What are the fines for NIS2 non-compliance?

Essential entities face fines of up to €10 million or 2% of global annual turnover, whichever is higher. Important entities face up to €7 million or 1.4% of global annual turnover. National authorities apply proportionality, but identity management failures — missing MFA, unmanaged accounts, absent audit logs — are explicitly flagged as priority enforcement areas for 2026.

How does a password manager help with NIS2 compliance?

A corporate password manager addresses the evidence gap that causes most compliance failures. It provides centralized access control records, immutable activity logs, and automated credential security analysis — the three categories of documentation that NIS2 auditors require. A self-hosted solution like Passwork keeps all credential data within your own infrastructure, satisfying both NIS2 access control requirements and data residency obligations.

What is the difference between essential and important entities under NIS2?
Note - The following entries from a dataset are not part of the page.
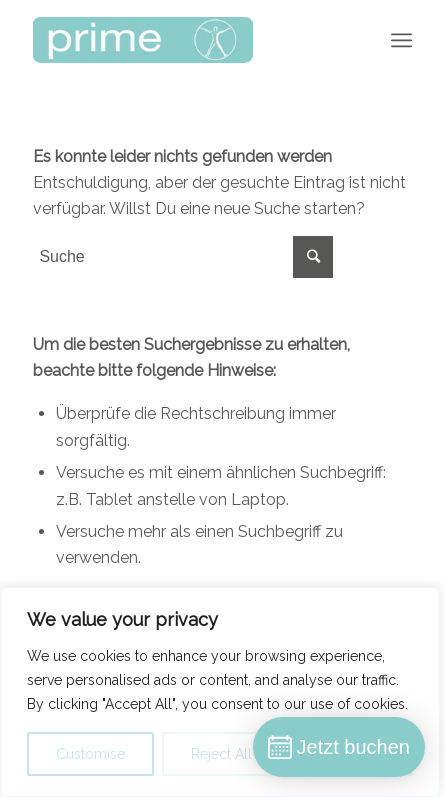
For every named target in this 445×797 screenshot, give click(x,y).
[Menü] (401, 40)
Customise (90, 754)
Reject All (221, 754)
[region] (220, 692)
Essential entities are large organizations in high-criticality sectors listed in Annex I of the directive — energy, banking, healthcare, digital infrastructure, transport, and water. They face proactive supervision with regular audits. Important entities cover Annex II sectors including postal services, food production, and waste management, and are monitored reactively. Both categories must meet identical technical requirements under Article 21.

What password length does NIS2 require?

NIS2 does not specify a password length directly — it requires measures aligned with "the state of the art" and relevant standards. The applicable standard is NIST SP 800-63B (2025 revision), which sets a 15-character minimum when a memorized secret is used as the sole authenticator. For accounts protected by MFA, a shorter minimum may be acceptable, but 15 characters remains the recommended baseline for all accounts.